• **What to do**: Using the news roundup for September 14, 1912, state whether each statement agrees with it and support each yes or no with the deciding words quoted from it. 1. Mexico accepts the Manning & Mackintosh claim. 2. Nogi's wife also takes her own life. 3. The Lancet publishes a parody by Dr. Charles Mercier.

Friday, September 14, 2012

Today -100: September 14, 1912: Of happy wilsons, claims, seppukus (if that is the correct plural), scandals, and forcible bathing


Headline of the Day -100: “Wilson Boyishly Happy.” A major squabble between him and NY Gov. John Dix, who he denounces as a tool of Tammany, which is fair enough.

Mexico rejects the Manning & Mackintosh claim, but they don’t explain what it’s about either. I suspect no one really knows.

Count Nogi Maresuke, a general in the Imperial Japanese Army and former governor-general of Taiwan, commits seppuku to coincide with the funeral of the emperor. The same emperor had refused him permission to kill himself in atonement for the loss of life during the siege of Port Arthur during the Russo-Japanese War. Nogi’s wife also kills herself.

Nogi will now pass into history as some sort of super-bushido, the epitome of Japanese military somethingorother. Not sure what this makes his wife.

The US State Department is not quite sure how to respond to a patriotic ritual suicide. Condolences? Congratulations?

Unhelpful Headline of the Day -100: “Scandal Attacks English Statesman.” Specifically, “a prominent and much-hated leader.” The article goes on for some length but fails to name him (Lloyd George?)

Last month, the British Medical Journal had an article by several pro-suffrage doctors which denied the British governments claim that the forcible feeding of hunger-striking suffrage prisoners was not dangerous and painful. Today, the Lancet responds by publishing a parody of that report by a Dr. Charles Mercier. Evidently finding hilarious and unbelievable the idea that forcible feeding fails in its objective of providing adequate nutrition, his article is entitled “Preliminary Report on the Forcible Bathing of Prisoners,” which purports to find that dirt actually adheres more readily to the forcibly bathed etc etc. Hilarious.

• **Given information**:
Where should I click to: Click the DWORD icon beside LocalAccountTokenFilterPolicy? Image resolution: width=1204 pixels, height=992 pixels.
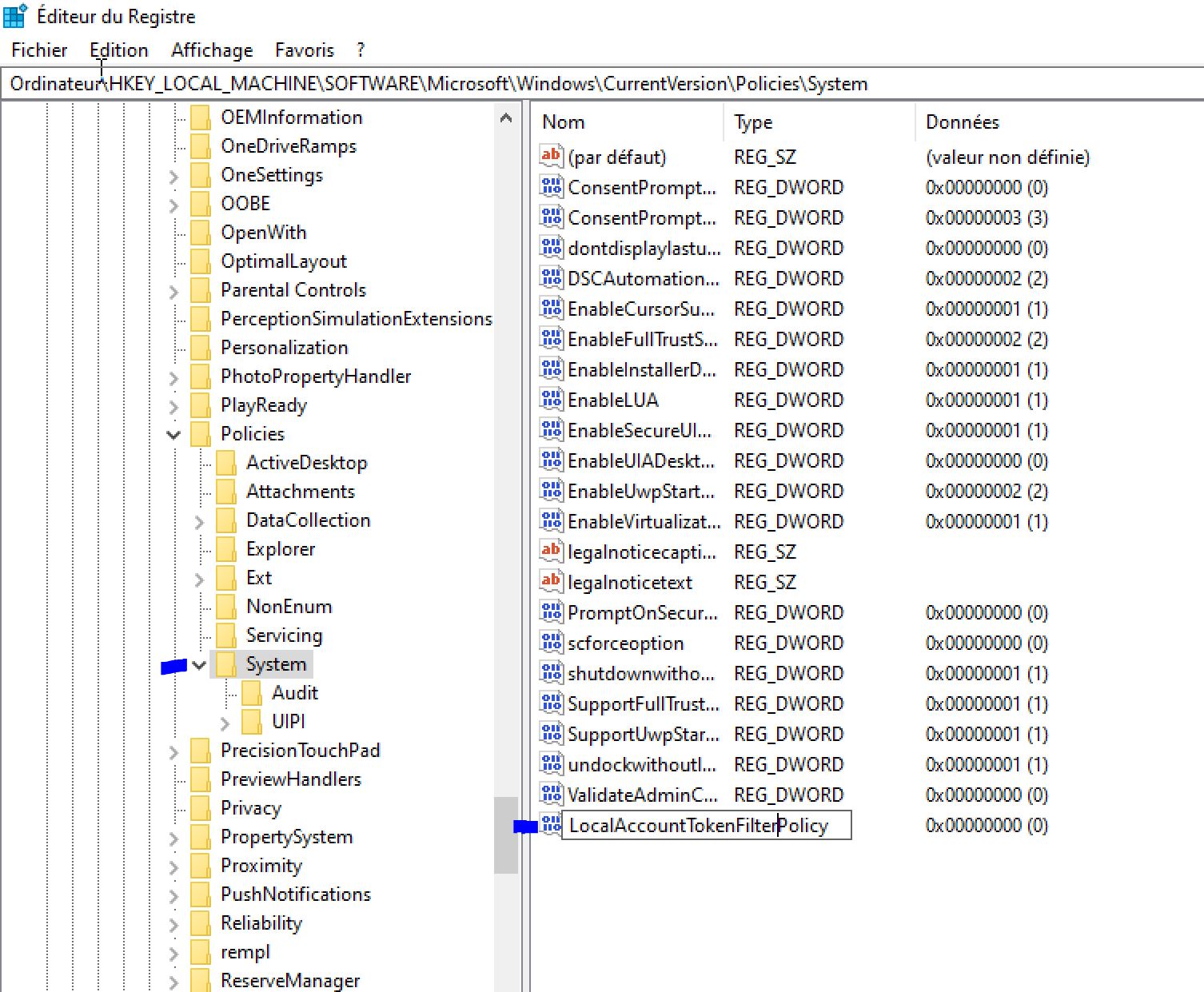coord(551,825)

• **Solution for this problem**:
1. No: "Mexico rejects the Manning & Mackintosh claim"
2. Yes: "Nogi’s wife also kills herself."
3. Yes: "the Lancet responds by publishing a parody of that report by a Dr. Charles Mercier"